To-do list:
**A)** Echo the court opinion excerpt word for word, starting at "As to the Caremark" and ending at "to both holdings.".
**B)** According to the court opinion excerpt, how many directors did the plaintiff need for a majority, and how many did the plaintiff have?

Excerpt provided:
The defendants moved to dismiss the complaint for failure to plead demand futility. 2

The Court of Chancery granted the motion as to both claims. As to the claim against management, the Court of Chancery held that the plaintiff "failed to plead particularized facts that raise a reasonable doubt as to whether a majority of [Blue Bell's] Board could impartially consider a demand." 3 Although the complaint alleged facts sufficient to raise a reasonable doubt as to the impartiality of a number of Blue Bell's directors, the plaintiff ultimately came up one short in the Court of Chancery's judgment: the plaintiff needed eight directors for a majority, but only had seven.

As to the Caremark claim, the Court of Chancery held that the plaintiff did not plead any facts to support "his contention that the [Blue Bell] Board 'utterly' failed to adopt or implement any reporting and compliance systems." 4 Although the plaintiff argued that Blue Bell's board had no supervisory structure in place to oversee "health, safety and sanitation controls and compliance," the Court of Chancery reasoned that "[w]hat Plaintiff really attempts to challenge is not the existence of monitoring and reporting controls, but the effectiveness of monitoring and reporting controls in particular instances," and "[t]his is not a valid theory under ... Caremark ." 5

In this opinion, we reverse as to both holdings.

Data section:
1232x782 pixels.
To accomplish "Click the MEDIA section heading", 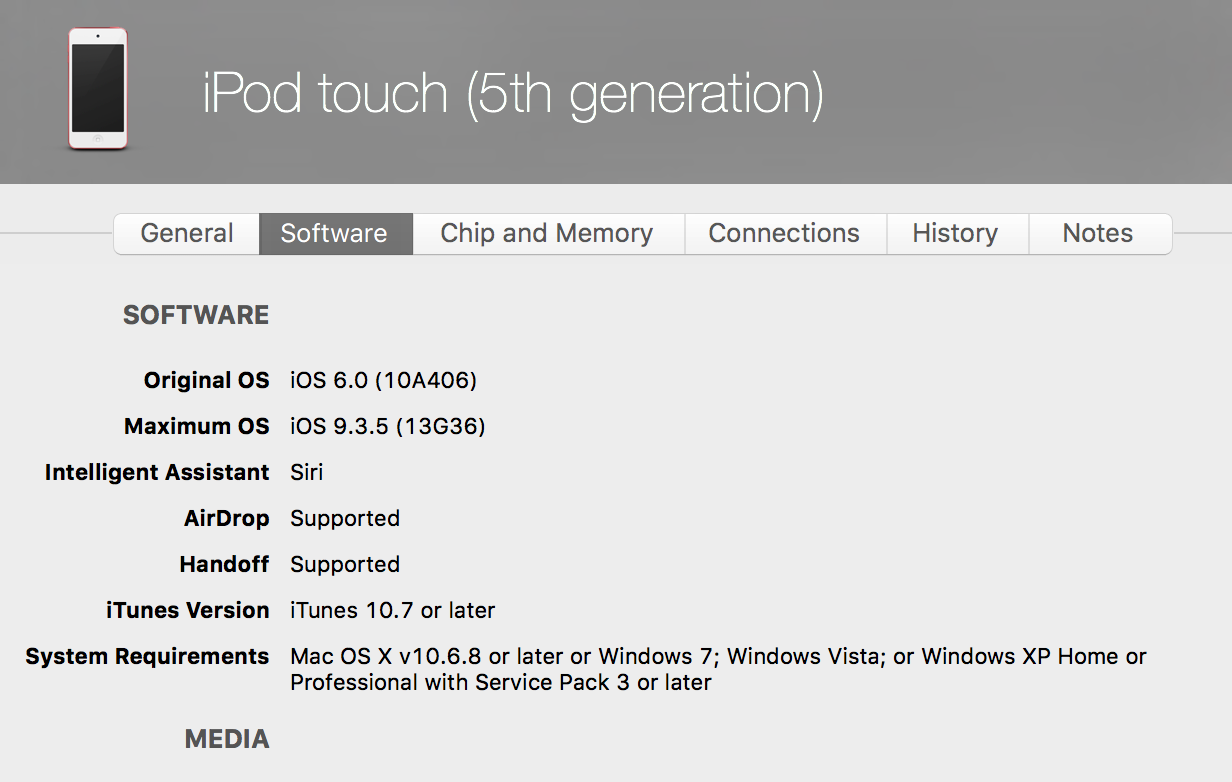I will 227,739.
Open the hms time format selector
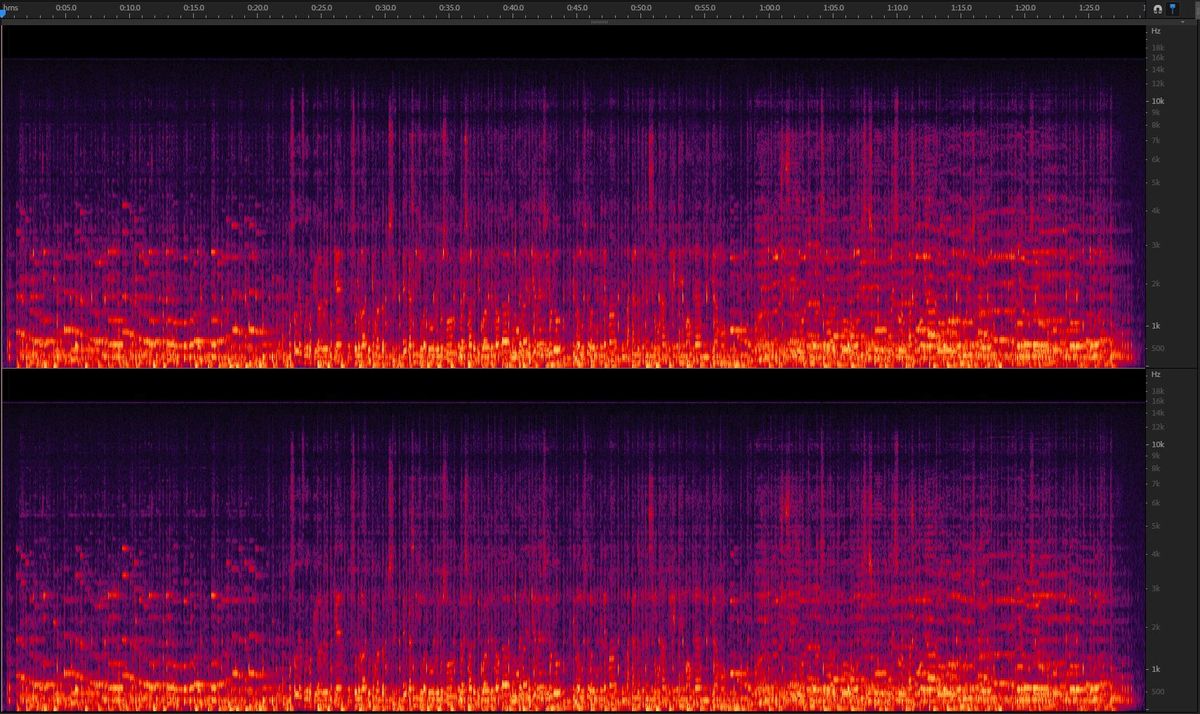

Results of the exercise:
**A)**
As to the Caremark claim, the Court of Chancery held that the plaintiff did not plead any facts to support "his contention that the [Blue Bell] Board 'utterly' failed to adopt or implement any reporting and compliance systems." 4 Although the plaintiff argued that Blue Bell's board had no supervisory structure in place to oversee "health, safety and sanitation controls and compliance," the Court of Chancery reasoned that "[w]hat Plaintiff really attempts to challenge is not the existence of monitoring and reporting controls, but the effectiveness of monitoring and reporting controls in particular instances," and "[t]his is not a valid theory under ... Caremark ." 5

In this opinion, we reverse as to both holdings.

**B)** The plaintiff needed eight directors but had only seven.